:: How to complete this task ::
Pictures excluded, please transcribe exactly the lines from the one with "Given: Open the chest shop icon in bottom bar" through the end of the records below, and nothing more.

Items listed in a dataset

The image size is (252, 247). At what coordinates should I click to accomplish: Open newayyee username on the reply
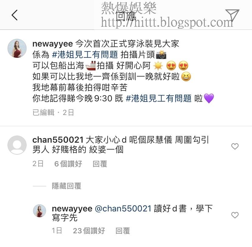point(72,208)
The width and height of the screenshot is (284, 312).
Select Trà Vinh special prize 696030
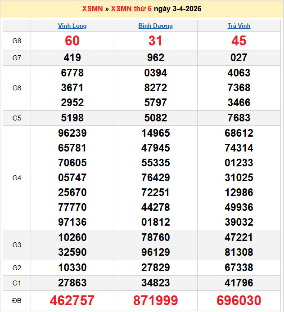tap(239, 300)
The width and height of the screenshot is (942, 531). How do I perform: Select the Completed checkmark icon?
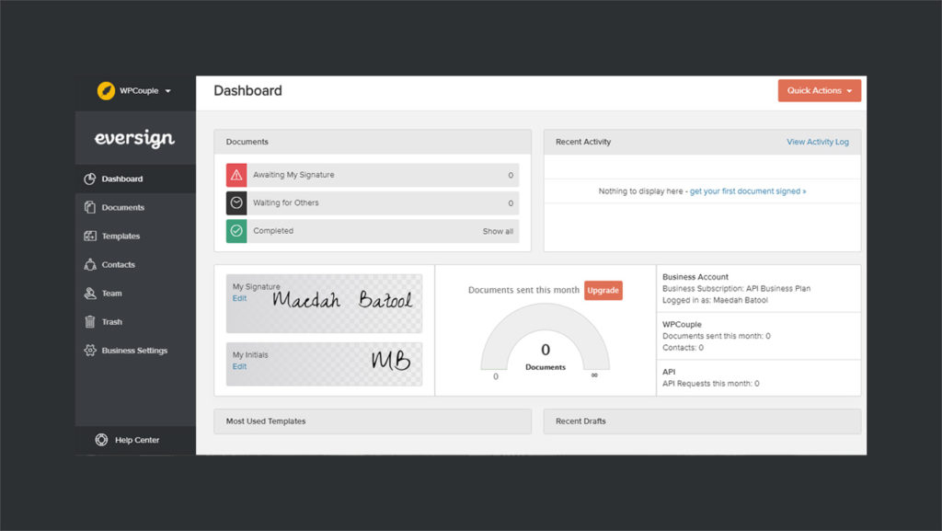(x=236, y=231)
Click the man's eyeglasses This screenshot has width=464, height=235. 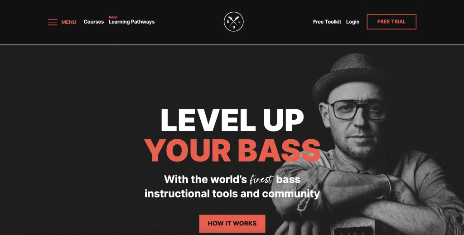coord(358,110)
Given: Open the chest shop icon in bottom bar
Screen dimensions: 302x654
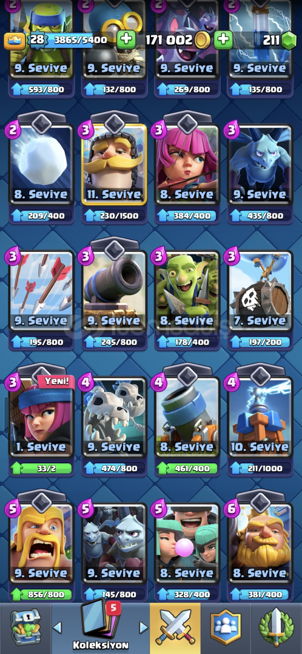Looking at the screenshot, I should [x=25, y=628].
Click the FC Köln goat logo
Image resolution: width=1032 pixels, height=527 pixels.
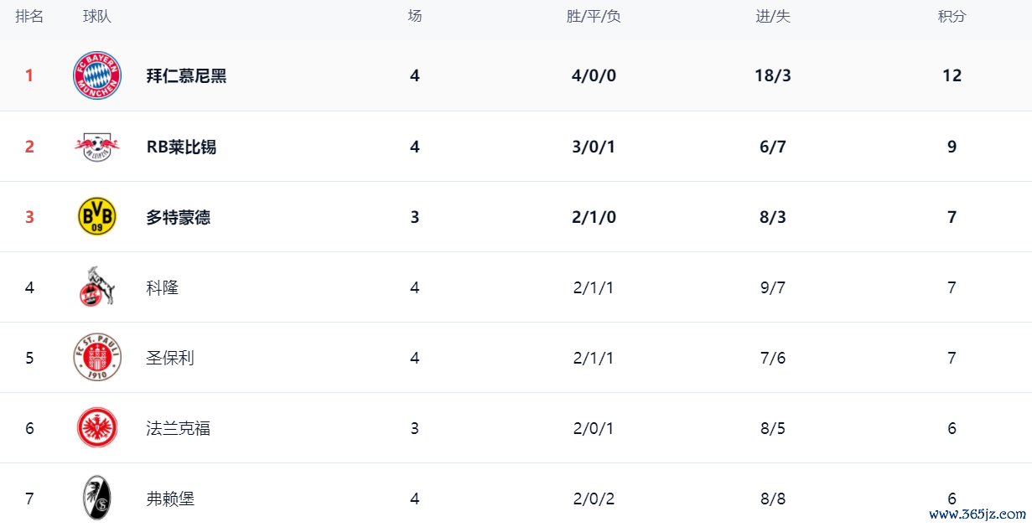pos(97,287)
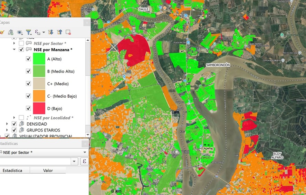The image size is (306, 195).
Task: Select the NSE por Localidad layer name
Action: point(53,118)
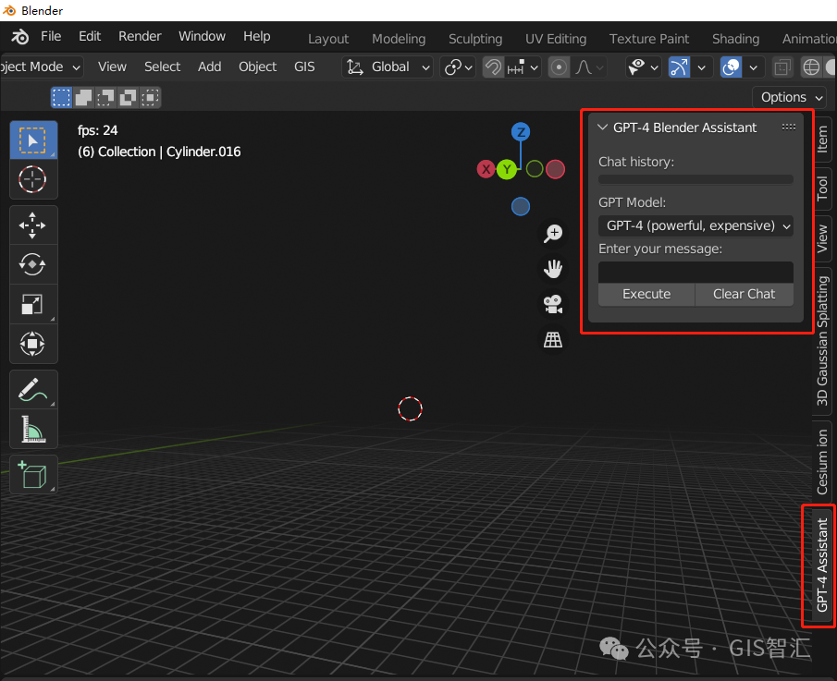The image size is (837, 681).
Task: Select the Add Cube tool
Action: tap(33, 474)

:: Solution for this exercise ::
Given: Open the chest shop icon in bottom bar
Screen dimensions: 302x654
Looking at the screenshot, I should [x=25, y=628].
Click the FC Köln goat logo
Image resolution: width=1032 pixels, height=527 pixels.
pos(97,287)
The image size is (306, 195).
Task: Select the NSE por Localidad layer name
Action: point(53,118)
The image size is (837, 681).
Task: Select the Add Cube tool
Action: tap(33, 474)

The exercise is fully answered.